═══ GIVEN ENTRIES ═══
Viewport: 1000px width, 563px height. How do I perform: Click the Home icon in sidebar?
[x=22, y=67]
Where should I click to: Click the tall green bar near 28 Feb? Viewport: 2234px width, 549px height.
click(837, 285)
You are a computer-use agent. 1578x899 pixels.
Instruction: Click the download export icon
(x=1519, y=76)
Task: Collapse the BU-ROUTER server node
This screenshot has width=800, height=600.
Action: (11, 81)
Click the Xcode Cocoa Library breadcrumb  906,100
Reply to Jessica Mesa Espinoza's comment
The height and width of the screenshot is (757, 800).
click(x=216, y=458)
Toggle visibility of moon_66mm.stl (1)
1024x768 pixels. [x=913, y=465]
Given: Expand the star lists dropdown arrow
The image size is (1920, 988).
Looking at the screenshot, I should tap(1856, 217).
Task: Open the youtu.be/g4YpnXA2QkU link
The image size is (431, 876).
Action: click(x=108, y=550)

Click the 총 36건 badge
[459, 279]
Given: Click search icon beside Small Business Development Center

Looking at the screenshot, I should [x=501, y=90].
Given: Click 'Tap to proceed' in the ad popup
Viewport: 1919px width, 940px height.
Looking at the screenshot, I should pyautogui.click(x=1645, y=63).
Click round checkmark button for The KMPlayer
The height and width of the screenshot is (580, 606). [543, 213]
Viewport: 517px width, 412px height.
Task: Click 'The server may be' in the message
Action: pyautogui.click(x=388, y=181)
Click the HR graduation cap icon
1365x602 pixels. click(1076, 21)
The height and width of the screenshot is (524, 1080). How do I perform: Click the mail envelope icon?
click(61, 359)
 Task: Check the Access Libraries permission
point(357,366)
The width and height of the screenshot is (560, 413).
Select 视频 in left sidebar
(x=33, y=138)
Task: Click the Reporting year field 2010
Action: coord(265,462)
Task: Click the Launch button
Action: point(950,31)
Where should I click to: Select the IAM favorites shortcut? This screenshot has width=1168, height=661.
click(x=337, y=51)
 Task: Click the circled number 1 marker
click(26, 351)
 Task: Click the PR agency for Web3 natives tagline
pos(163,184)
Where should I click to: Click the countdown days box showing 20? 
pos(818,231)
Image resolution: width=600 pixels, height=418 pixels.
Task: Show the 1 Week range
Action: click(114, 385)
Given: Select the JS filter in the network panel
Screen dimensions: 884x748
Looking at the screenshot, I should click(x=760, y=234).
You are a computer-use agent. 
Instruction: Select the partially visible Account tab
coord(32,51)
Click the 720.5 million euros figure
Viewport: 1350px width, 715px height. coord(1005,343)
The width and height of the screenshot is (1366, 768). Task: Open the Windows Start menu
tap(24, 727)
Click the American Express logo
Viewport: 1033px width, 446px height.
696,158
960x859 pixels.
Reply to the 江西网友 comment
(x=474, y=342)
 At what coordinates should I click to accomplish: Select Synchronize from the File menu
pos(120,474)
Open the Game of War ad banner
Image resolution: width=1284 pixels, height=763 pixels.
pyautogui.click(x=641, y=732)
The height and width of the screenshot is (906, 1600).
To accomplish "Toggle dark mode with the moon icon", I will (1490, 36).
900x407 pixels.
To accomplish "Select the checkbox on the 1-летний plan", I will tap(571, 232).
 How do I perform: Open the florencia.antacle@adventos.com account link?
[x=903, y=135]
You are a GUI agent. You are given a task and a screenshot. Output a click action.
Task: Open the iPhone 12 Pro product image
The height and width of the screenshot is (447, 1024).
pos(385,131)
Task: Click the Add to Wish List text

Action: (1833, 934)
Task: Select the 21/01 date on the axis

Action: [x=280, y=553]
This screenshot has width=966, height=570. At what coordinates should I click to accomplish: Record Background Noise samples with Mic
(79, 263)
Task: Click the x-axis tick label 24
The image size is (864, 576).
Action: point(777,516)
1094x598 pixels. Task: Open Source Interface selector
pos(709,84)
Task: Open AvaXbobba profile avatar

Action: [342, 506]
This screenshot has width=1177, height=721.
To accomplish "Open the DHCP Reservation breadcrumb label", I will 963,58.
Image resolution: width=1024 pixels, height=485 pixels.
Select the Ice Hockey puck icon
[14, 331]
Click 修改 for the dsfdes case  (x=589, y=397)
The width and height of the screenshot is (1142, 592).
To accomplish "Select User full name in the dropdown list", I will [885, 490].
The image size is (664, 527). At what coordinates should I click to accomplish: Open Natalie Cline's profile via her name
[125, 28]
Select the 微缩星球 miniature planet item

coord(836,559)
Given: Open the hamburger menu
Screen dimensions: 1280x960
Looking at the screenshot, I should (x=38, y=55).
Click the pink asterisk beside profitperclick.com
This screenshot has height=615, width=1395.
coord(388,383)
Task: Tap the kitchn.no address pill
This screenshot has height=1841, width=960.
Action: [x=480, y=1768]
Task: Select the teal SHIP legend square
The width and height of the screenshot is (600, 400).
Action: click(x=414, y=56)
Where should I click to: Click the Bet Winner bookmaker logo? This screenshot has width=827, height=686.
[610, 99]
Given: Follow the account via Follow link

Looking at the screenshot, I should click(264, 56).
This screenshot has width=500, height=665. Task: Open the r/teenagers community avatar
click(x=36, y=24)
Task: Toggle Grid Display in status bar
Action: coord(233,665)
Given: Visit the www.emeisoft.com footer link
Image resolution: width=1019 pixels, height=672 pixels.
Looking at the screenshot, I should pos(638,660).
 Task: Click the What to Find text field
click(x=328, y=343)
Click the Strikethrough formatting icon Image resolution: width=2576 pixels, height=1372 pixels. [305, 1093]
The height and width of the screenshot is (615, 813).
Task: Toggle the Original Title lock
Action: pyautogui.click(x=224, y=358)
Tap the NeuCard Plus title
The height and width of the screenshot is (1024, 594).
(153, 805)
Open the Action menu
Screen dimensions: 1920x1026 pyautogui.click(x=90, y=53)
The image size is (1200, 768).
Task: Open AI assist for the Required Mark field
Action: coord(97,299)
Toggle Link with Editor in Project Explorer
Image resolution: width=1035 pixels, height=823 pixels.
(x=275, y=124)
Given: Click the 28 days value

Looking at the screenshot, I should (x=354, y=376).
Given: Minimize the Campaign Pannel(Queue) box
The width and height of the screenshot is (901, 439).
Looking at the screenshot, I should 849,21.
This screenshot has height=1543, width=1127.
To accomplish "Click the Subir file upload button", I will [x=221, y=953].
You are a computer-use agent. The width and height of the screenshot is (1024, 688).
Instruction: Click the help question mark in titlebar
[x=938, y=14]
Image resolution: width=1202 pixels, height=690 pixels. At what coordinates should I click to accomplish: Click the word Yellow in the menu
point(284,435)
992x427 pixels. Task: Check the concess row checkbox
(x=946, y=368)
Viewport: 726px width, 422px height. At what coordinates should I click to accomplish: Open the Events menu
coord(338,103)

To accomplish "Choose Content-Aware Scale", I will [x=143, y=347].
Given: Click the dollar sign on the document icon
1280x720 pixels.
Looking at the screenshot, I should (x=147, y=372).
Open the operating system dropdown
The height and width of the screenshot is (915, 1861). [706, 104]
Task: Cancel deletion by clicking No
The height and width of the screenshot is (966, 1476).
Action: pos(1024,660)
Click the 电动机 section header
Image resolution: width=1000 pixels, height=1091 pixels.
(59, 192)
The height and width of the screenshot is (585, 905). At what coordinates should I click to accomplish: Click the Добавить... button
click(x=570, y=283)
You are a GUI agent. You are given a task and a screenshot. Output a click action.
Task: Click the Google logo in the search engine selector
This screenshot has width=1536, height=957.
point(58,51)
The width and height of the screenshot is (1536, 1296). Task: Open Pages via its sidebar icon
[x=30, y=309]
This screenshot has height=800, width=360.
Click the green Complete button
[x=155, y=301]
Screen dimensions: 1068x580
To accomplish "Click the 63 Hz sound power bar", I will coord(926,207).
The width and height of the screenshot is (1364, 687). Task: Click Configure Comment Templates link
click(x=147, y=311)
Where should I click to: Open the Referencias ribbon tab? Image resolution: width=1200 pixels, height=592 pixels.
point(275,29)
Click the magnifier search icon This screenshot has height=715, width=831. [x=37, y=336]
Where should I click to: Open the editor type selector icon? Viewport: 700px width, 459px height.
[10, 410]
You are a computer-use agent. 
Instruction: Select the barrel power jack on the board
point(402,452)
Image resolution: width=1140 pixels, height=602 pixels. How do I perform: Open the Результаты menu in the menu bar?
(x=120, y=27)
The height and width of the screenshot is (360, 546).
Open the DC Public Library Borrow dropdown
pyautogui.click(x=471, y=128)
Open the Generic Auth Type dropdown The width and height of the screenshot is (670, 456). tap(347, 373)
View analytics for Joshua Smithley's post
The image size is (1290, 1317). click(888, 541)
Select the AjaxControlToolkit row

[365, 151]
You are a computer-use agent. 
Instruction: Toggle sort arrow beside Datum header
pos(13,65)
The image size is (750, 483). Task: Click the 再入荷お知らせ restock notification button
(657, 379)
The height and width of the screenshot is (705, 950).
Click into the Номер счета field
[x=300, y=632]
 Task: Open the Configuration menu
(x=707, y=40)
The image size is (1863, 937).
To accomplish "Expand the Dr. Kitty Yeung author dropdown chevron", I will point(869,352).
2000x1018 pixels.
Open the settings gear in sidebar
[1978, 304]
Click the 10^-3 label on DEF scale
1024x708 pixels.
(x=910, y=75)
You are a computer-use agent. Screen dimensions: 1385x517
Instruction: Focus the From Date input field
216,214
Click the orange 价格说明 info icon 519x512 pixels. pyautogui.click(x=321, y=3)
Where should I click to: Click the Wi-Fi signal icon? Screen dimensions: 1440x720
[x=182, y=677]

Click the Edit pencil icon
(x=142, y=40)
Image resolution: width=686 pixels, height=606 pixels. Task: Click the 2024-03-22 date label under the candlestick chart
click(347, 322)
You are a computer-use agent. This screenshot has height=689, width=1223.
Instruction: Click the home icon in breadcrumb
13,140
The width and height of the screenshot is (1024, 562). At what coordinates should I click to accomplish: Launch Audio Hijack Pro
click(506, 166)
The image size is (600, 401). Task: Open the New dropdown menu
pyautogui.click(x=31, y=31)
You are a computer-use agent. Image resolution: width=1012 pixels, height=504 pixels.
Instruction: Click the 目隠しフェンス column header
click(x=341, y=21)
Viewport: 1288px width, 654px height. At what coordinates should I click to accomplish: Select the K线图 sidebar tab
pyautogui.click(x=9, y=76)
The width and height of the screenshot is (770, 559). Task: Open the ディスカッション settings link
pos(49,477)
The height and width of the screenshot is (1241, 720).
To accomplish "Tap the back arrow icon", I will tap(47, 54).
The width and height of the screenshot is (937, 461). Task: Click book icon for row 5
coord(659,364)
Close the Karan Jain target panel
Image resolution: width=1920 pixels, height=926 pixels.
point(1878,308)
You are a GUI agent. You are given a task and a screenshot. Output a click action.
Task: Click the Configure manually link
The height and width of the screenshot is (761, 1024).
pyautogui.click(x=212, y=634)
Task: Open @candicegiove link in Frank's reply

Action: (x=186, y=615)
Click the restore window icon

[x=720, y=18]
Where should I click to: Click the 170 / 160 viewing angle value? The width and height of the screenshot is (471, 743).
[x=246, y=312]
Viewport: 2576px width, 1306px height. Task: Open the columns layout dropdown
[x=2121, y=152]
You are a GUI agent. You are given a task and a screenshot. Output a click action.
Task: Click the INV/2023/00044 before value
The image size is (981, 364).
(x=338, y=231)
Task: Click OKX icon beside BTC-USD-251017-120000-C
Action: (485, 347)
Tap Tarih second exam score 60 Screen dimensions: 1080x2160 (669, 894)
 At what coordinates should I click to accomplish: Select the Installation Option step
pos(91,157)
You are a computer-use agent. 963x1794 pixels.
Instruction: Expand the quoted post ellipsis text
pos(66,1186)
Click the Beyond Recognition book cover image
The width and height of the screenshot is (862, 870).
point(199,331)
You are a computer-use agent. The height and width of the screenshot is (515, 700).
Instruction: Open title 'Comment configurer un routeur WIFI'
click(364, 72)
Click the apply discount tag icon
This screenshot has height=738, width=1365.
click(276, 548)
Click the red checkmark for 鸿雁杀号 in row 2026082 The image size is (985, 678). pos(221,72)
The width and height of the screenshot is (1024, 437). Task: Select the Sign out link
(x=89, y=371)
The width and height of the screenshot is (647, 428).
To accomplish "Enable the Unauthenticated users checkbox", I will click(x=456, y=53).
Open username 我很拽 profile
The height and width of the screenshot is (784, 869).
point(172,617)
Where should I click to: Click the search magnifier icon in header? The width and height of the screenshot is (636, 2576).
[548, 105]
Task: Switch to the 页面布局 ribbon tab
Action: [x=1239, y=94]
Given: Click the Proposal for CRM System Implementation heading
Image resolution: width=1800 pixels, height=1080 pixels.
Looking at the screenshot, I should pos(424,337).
═══
Please go line by line through the records above, copying each one that holds the string "computer".

:: RESULT FOR THIS EXERCISE ::
You are a computer-use agent. 1578x899 pixels.
You are a computer-use agent. 
You are a computer-use agent. The width and height of the screenshot is (1024, 688).
You are a computer-use agent. 
You are a computer-use agent. 
You are a computer-use agent. Screen dimensions: 1385x517
You are a computer-use agent. This screenshot has height=689, width=1223.
You are a computer-use agent. Image resolution: width=1012 pixels, height=504 pixels.
You are a computer-use agent. 963x1794 pixels.
You are a computer-use agent. The height and width of the screenshot is (515, 700).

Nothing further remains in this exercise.